Word limit 1250
In Ferguson v Walkley (2008) 17 VR 647, Harper J said (at ), “The principles of democratic governance have had difficulty in accommodating laws designed to deal with offensive behaviour — with which I include offensive language.”
Later in that same case, Harper J observed (at ), “According to Professors Bronitt and McSherry, “[c]riminalising offensive language or conduct has the potential to interfere with the freedom of expression, assembly and association protected by Arts 19, 21 and 22 of the International Covenant on Civil and Political Rights” — and, more relevantly for present purposes — those rights protected by ss 15 and 16 of the Charter of Human Rights and Responsibilities.” (citations deleted.)
His Honour was addressing documents that have no direct legislative application in Queensland; nevertheless, the general point he made has substance.
Queensland laws dealing with offensive behaviour were once found in the Vagrants Gaming and Other Offences Act 1931, and can now be found in the Summary Offences Act 2005, particularly at s6. You can find the Summary Offences Act 2005 and commentary in your copy of Carter.
In Theophanous v Herald and Weekly Times Ltd (1994) 182 CLR 104 and Lange v ABC (1997) 189 CLR 520, the High Court found that the Australian Constitution implied certain rights with respect to political speech.
Those cases were about mainstream media publications, but a question arises about the extent to which those ideas extend to less formal methods of conveying ideas that might be thought to have a political dimension.
In Coleman v Power (2004) 220 CLR 1, the High Court considered the effect of the constitutional ideas in Theophanous and Lange on summary offence laws relating to public order.

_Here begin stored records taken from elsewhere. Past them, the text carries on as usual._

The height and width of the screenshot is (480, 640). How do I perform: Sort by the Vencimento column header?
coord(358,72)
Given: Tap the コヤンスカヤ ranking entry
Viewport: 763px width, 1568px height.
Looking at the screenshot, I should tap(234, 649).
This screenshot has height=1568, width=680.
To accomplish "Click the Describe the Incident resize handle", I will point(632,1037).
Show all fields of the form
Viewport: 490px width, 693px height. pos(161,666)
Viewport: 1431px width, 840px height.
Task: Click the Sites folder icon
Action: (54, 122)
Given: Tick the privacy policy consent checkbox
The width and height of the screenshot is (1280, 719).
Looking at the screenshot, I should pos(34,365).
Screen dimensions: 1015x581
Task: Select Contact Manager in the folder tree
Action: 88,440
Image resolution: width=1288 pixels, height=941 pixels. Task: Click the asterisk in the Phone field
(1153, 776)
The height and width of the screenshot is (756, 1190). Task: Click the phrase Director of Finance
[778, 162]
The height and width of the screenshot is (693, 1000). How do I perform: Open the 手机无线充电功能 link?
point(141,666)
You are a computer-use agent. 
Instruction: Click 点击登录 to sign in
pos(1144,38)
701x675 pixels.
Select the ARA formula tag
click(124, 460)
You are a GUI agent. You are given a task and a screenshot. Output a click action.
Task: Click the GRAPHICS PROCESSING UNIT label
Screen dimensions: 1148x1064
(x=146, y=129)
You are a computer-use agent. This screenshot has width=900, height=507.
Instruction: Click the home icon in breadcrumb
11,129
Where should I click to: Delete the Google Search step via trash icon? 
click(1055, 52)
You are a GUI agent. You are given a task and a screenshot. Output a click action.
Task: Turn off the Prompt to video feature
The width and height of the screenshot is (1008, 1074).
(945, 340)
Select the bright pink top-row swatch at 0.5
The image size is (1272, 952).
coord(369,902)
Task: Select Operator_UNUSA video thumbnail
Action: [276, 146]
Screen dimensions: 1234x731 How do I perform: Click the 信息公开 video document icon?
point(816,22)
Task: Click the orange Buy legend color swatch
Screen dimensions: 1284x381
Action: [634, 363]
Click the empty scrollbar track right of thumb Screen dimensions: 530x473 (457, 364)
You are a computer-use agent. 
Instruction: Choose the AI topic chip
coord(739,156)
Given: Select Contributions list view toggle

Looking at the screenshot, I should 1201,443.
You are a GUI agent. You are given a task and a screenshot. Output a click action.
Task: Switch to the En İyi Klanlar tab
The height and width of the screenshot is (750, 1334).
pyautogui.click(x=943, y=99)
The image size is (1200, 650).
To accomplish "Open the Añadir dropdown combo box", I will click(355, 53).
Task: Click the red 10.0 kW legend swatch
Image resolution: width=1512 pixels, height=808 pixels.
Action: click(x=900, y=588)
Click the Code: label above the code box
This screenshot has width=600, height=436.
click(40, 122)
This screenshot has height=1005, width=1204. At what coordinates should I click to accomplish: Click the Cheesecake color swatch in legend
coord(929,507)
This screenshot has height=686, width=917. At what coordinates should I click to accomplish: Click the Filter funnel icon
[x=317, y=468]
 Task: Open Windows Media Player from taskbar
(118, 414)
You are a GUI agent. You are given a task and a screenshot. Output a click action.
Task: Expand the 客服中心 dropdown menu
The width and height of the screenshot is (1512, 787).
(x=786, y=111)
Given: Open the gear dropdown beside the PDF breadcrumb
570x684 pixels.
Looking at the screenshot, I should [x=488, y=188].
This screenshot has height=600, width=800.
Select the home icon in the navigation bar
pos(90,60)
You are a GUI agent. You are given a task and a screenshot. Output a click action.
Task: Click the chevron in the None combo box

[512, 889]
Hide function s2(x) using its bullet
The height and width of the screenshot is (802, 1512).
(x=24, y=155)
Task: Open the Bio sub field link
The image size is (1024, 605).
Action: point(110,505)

Mr Coleman also litigated related legal issues in Coleman v Kinbacher  QCA 575. (You should not assume that the cases referred to in this question are the only cases on point.)
What limitations, if any, have the High Court and Queensland courts imposed on the power of parliaments to regulate speech where that speech might be thought to be a public order issue, such as speech which s6 of the Summary Offences Act 2005 prohibits? To what extent, if any, has the Queensland Parliament responded after the Coleman decision?
In your answer, you should cite authority for the test to be applied, and describe the content of the test, for deciding whether a provision of the sort exemplified by s6 might or might not be able to be found constitutionally invalid. You should provide examples of cases where this issue has been discussed and determined.
This question does not require you to analyse the broad constitutional thought lying behind the issue of free speech. That is beyond the scope of a course on criminal law. Rather, it requires you, on the basis that the ideas in Theophanous and Lange are accepted, to examine their practical effect on the content of laws such as s6 of the Summary Offences Act 2005.